■ TUGAS YANG DIKERJAKAN:
1/ Jawab pertanyaan berikut berdasarkan kutipan tentang prinsip penyusunan RPP.
(a) Menurut prinsip "Relevan", materi dalam silabus sesuai dengan tingkat perkembangan apa saja pada peserta didik?
(b) Pada prinsip "Konsisten", kata apa yang ditulis di dalam kurung untuk menjelaskan kata "konsisten"?
(c) Menurut prinsip "Fleksibel", materi ajar ditentukan dengan memperhatikan apa, dan untuk tujuan apa?
2/ Tulis lanjutan kutipan tentang prinsip penyusunan RPP, mulai setelah kalimat terakhirnya.

■ KUTIPAN UNTUK DIBACA:
----
Kurikulum yang mencakup seluruh komponen kompetensi mata pelajaran, muatan lokal dan pengembangan diri diselenggarakan dalam keseimbangan, keterkaitan, dan kesinambungan yang cocok dan memadai antarkelas dan jenis serta jenjang pendidikan.

6. Prinsip-prinsip Penyusunan RPP

1. Ilmiah
Keseluruhan materi dan kegiatan yang menjadi muatan dalam silabus harus benar dan dapat dipertangungjawabkan secara keilmuan.

2. Relevan
Cakupan, kedalaman, tingkat kesukaran, dan urutan penyajian materi dalam silabus sesuai dengan tingkat perkembangan fisik, intelektual, sosial, emosional, dan spiritual peserta didik.

3. Sistematis
Komponen-komponen silabus saling berhubungan secara fungsional dalam mencapai kompetensi.

4. Konsisten
Ada hubungan yang konsisten (ajeg, taat asas) antara kompetensi dasar, indikator, materi pokok/pembelajaran, kegiatan pembelajaran, sumber belajar, dan sistem penilaian.


5. Memadai
Cakupan indikator, materi pokok/pembelajaran, kegiatan pembelajaran, sumber belajar, dan sistem penilaian cukup untuk menunjang pencapain kompetensi dasar.

6. Aktual dan Kontekstual
Cakupan indikator, materi pokok/pembelajaran, kegiatan pembelajaran, dan sistem penilaian memperhatikan perkembangan ilmu, teknologi, dan seni mutakhir dalam kehidupan nyata, dan peristiwa yang terjadi.

7. Fleksibel
Keseluruhan komponen silabus dapat mengakomodasi variasi peserta didik, pendidikan, serta dinamika perubahan yang terjadi di sekolah dan tuntutan masyarakat. Sementara itu, materi ajar ditentukan berdasarkan dan atau memperhatikan kultur daerah masing-masing. Hal ini dimaksudkan agar kehidupan peserta didik tidak tercerabut dari lingkungannya.
----
■ DATA YANG DIBERIKAN:
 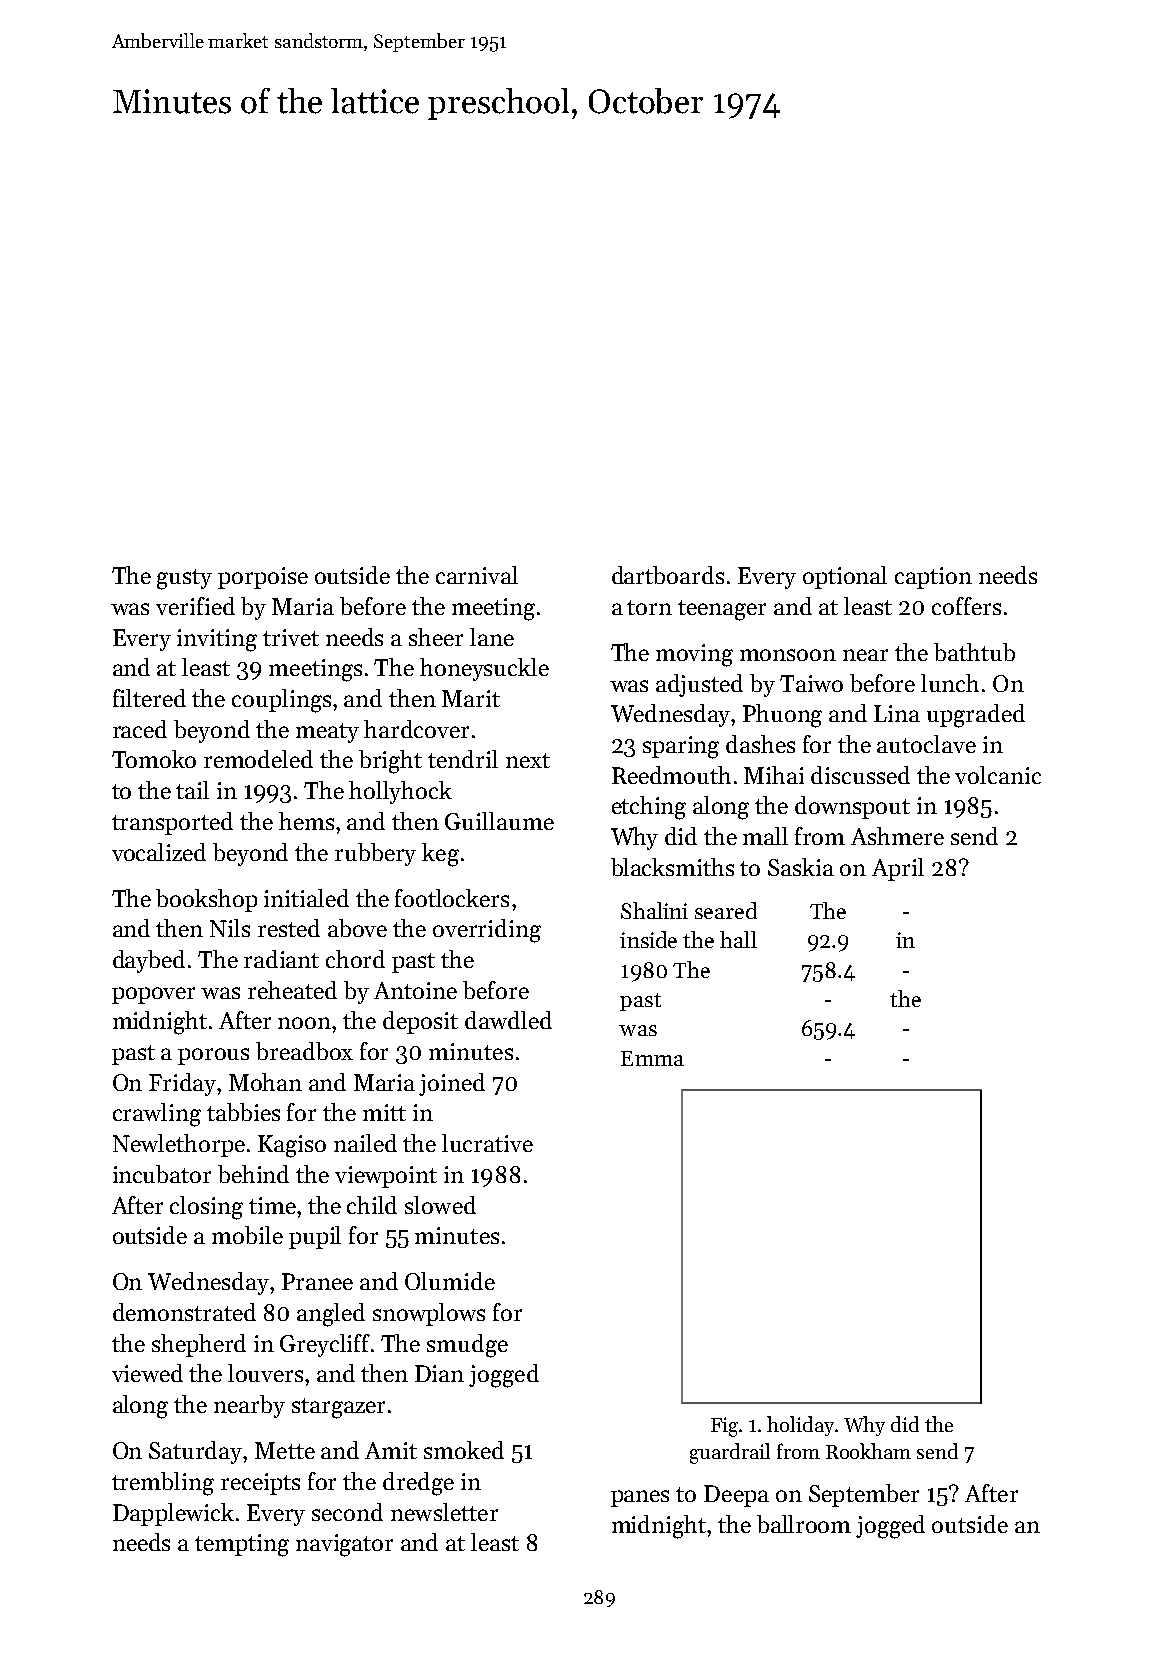 What do you see at coordinates (260, 1484) in the screenshot?
I see `receipts` at bounding box center [260, 1484].
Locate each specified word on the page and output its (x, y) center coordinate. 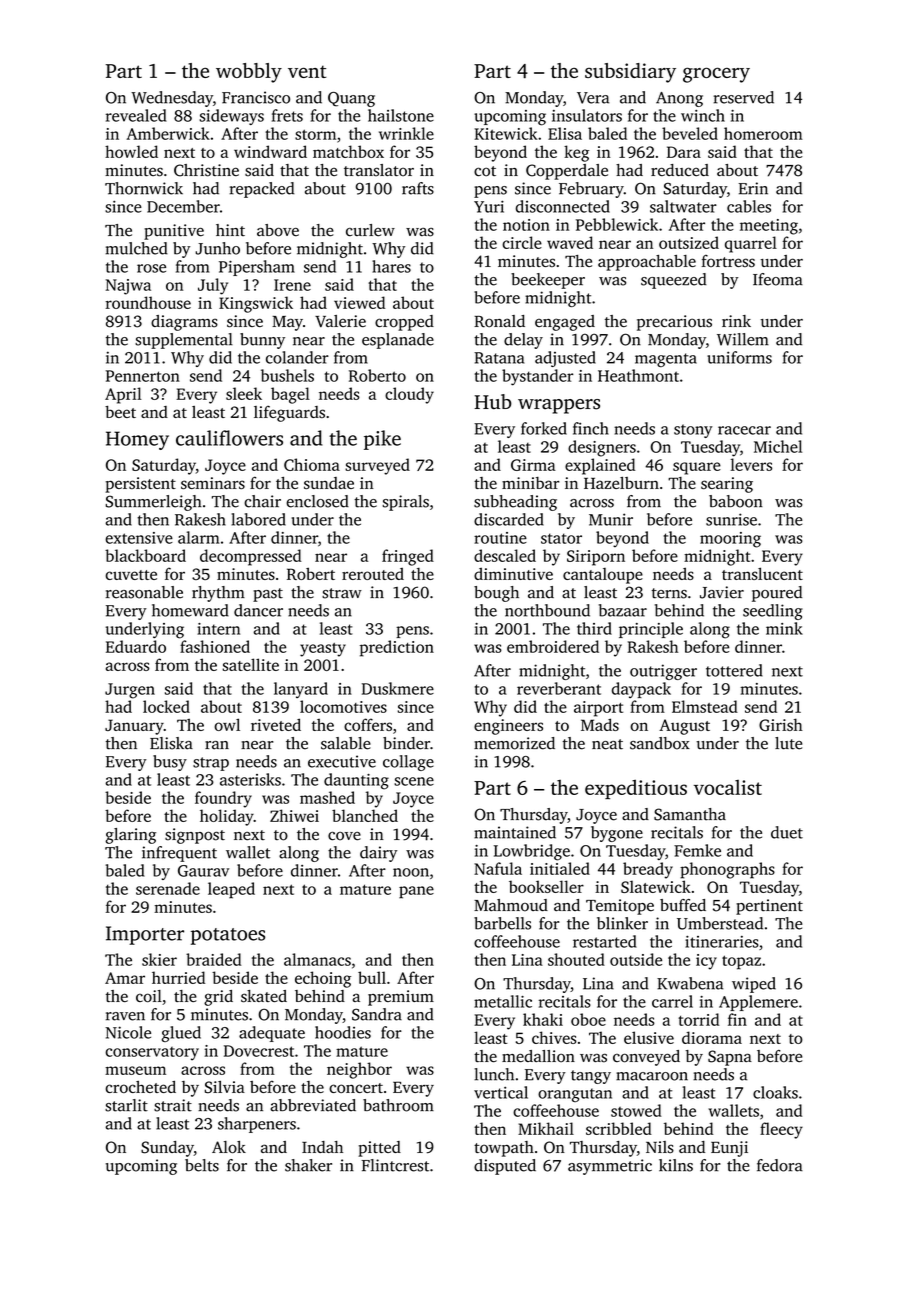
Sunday (167, 1149)
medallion (538, 1056)
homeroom (763, 133)
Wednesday (172, 99)
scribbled (619, 1128)
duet (787, 832)
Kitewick (505, 133)
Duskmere (398, 688)
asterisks (250, 779)
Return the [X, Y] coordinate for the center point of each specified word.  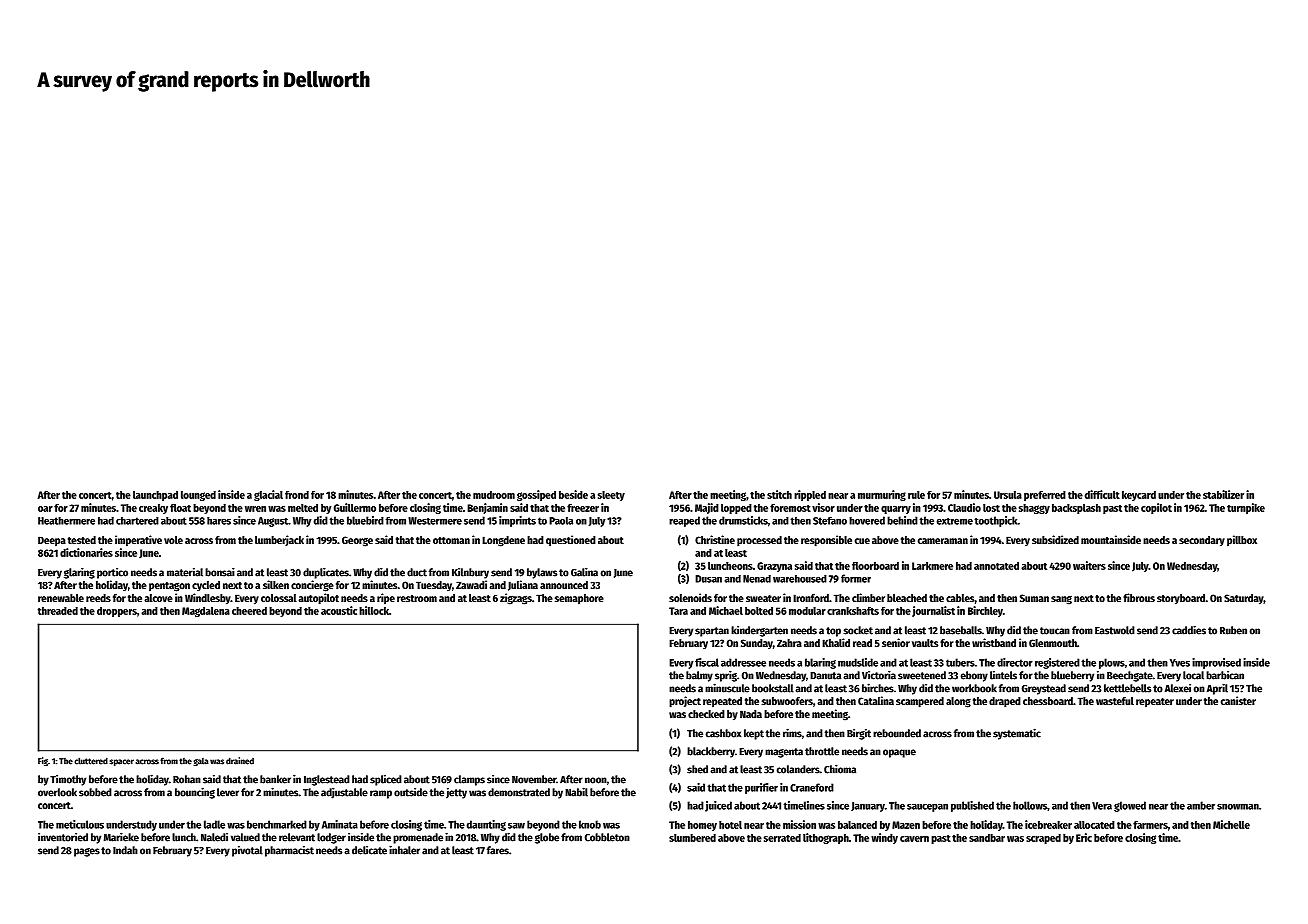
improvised [1216, 663]
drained [240, 761]
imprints [517, 521]
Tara [678, 611]
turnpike [1246, 508]
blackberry [711, 752]
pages [87, 852]
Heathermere [66, 521]
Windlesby [208, 599]
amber [1201, 805]
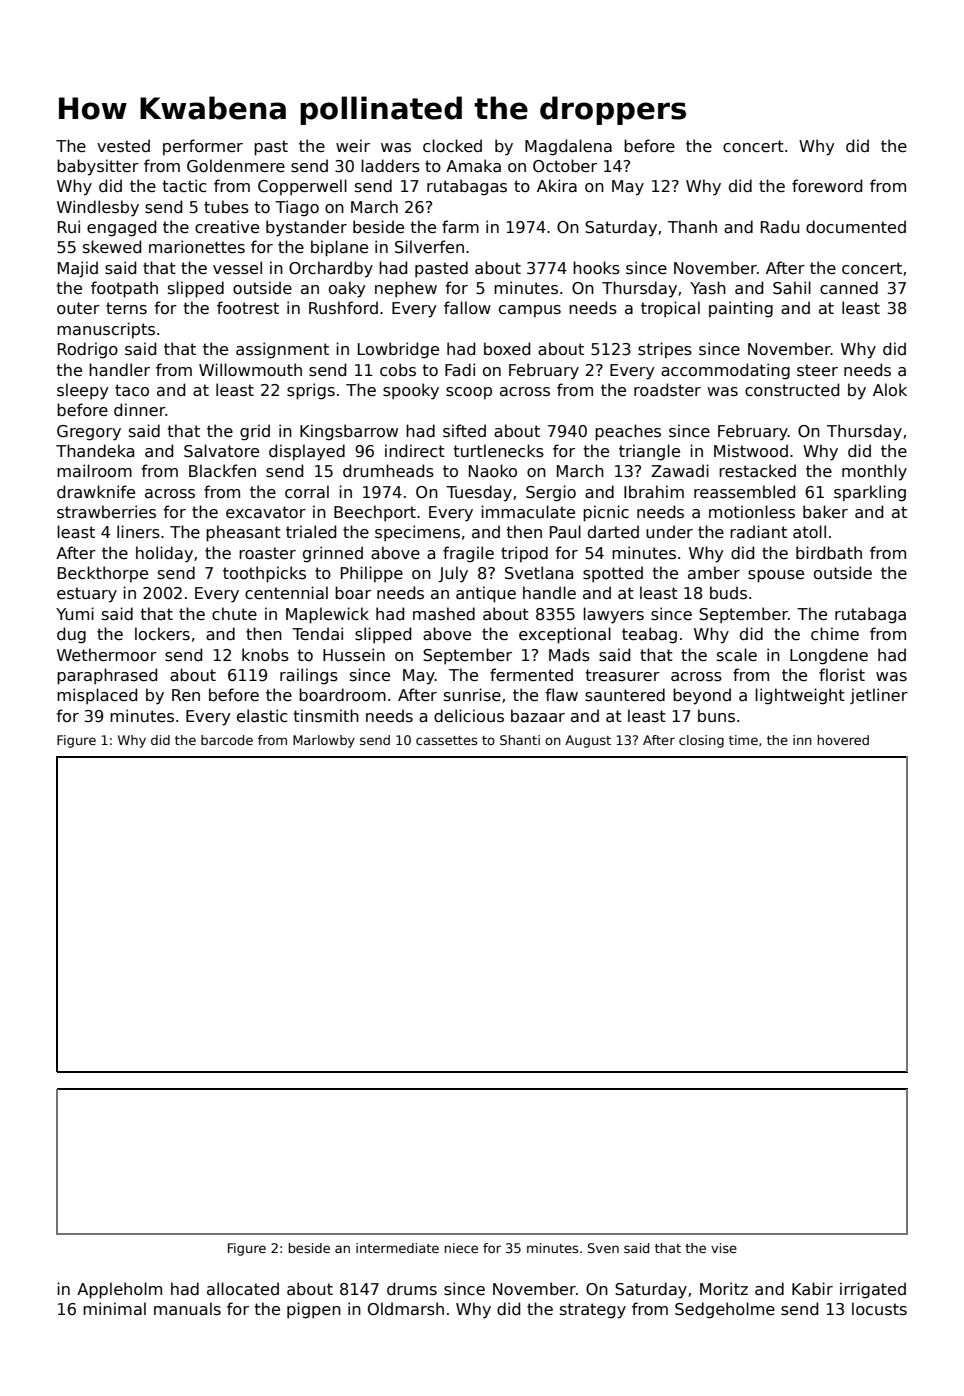 Image resolution: width=964 pixels, height=1396 pixels. What do you see at coordinates (743, 740) in the screenshot?
I see `time` at bounding box center [743, 740].
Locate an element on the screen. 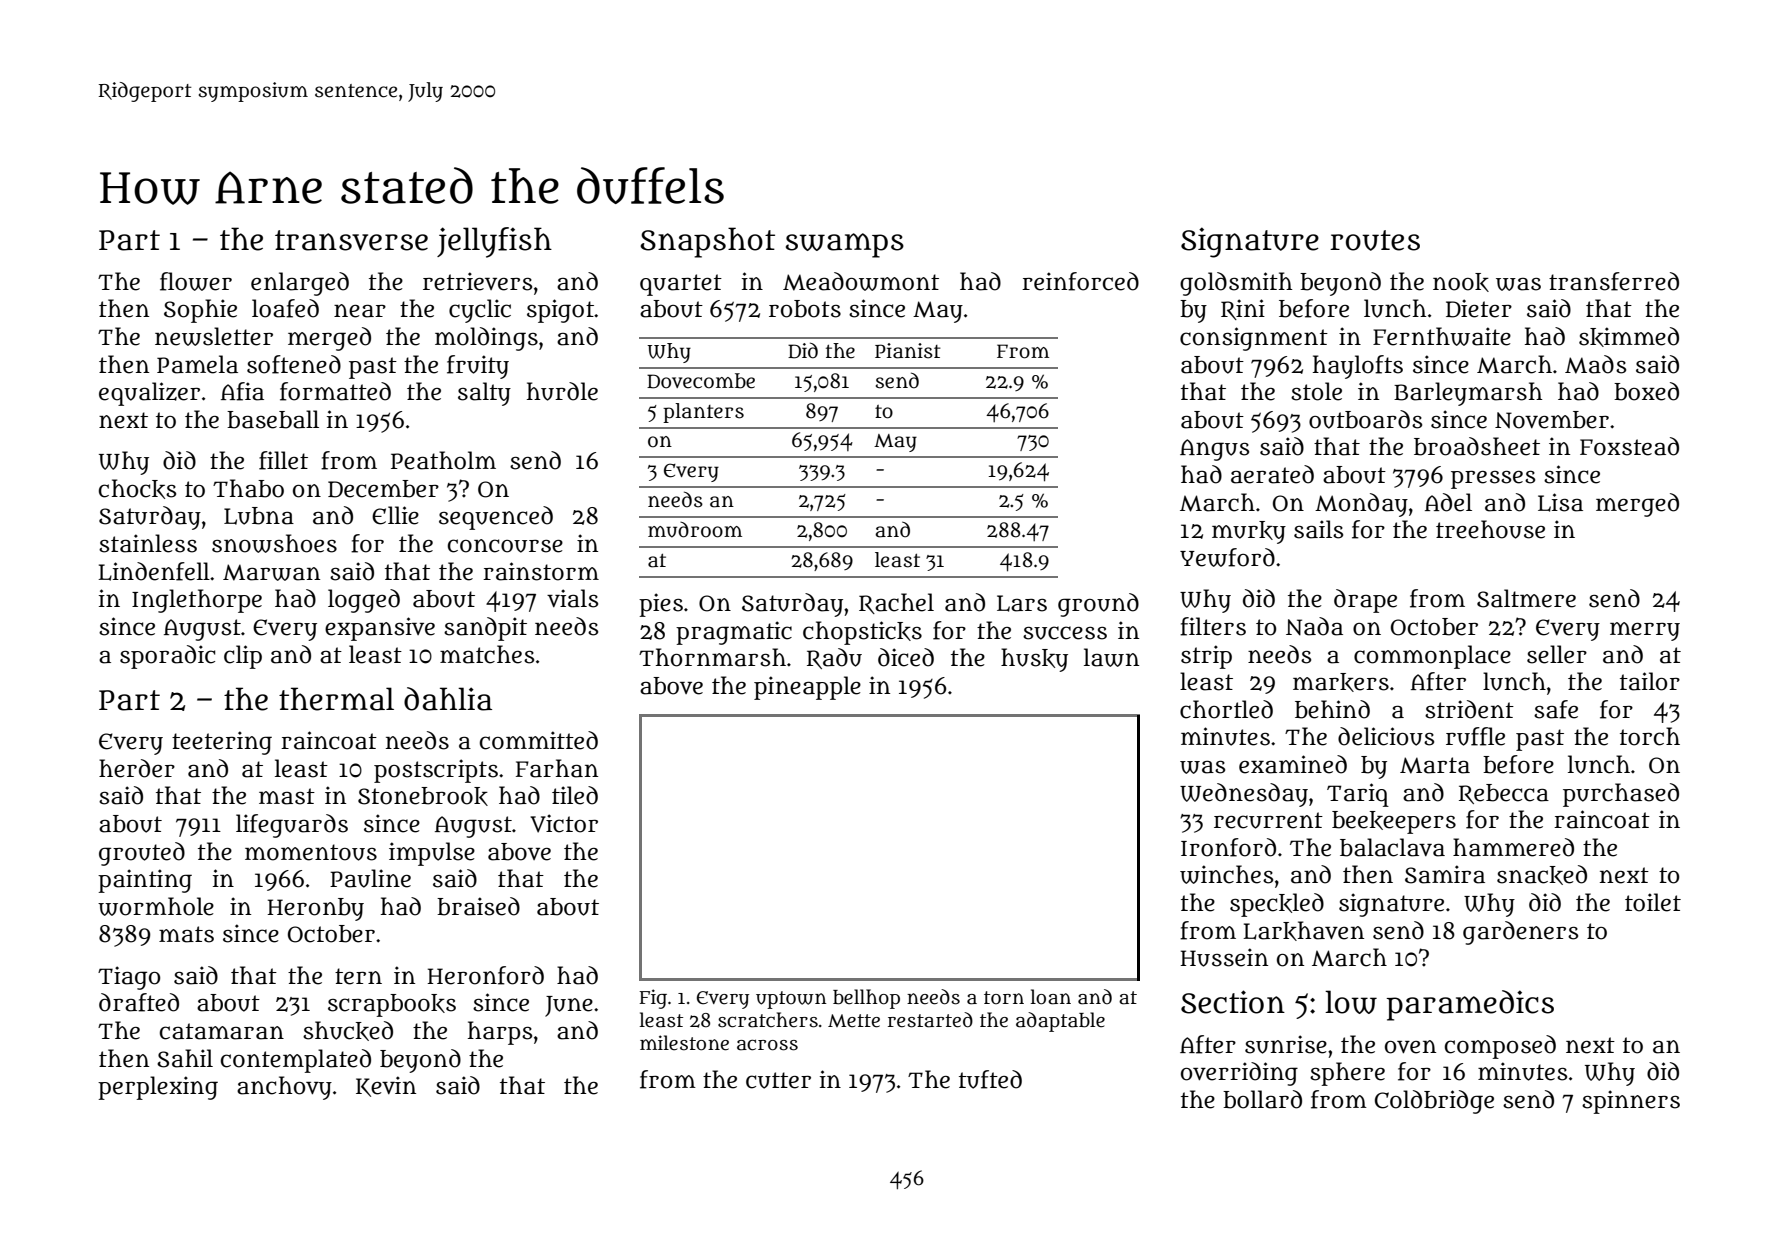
----
■ JAWABAN TIAP TUGAS:
1/
(a) Perkembangan fisik, intelektual, sosial, emosional, dan spiritual.
(b) "ajeg, taat asas".
(c) Kultur daerah masing-masing, agar kehidupan peserta didik tidak tercerabut dari lingkungannya.

2/
8. Menyeluruh
Komponen silabus mencakup keseluruhan ranah kompetensi (kognitif, afektif, psikomotor).









7. Media Pembelajaran
Sumber belajar pada dasarnya adalah suatu system yang terdiri dari sekumpulan bahan/situasi yang dikumpulkan secara sengaja dan dibuat agar memungkinkan siswa belajar. Sumber belajar dapat diklasifikasikan sebagai berikut:

1. Orang (people), Siswa atau peserta latihan sendiri, petugas perpustakaan, kepala sekolah, tutor, guru, tokoh masyarakat atau orang yang memiliki keahlian dan ketrampilan tertentu, semua itu termasuk sumber belajar. (Siapa yang menyampaikan?)
2. Pesan (message), yaitu ajaran, informasi, ide, fakta, pengertian atau pun data, yang akan dipelajari atau diterima siswa/peserta latihan. Bidang studi, cerita rakyat, dongeng, nasihat atau materi-materi latihan. (apa yang disampaikan?)
3. Bahan (Materials), Didalamnya terkandung pesan-pesan yang perlu disajikan baik dengan bantuan alat penyaji maupun tanpa alat penyaji. Contoh buku, modul, majalah. (dengan apa disampaikan?)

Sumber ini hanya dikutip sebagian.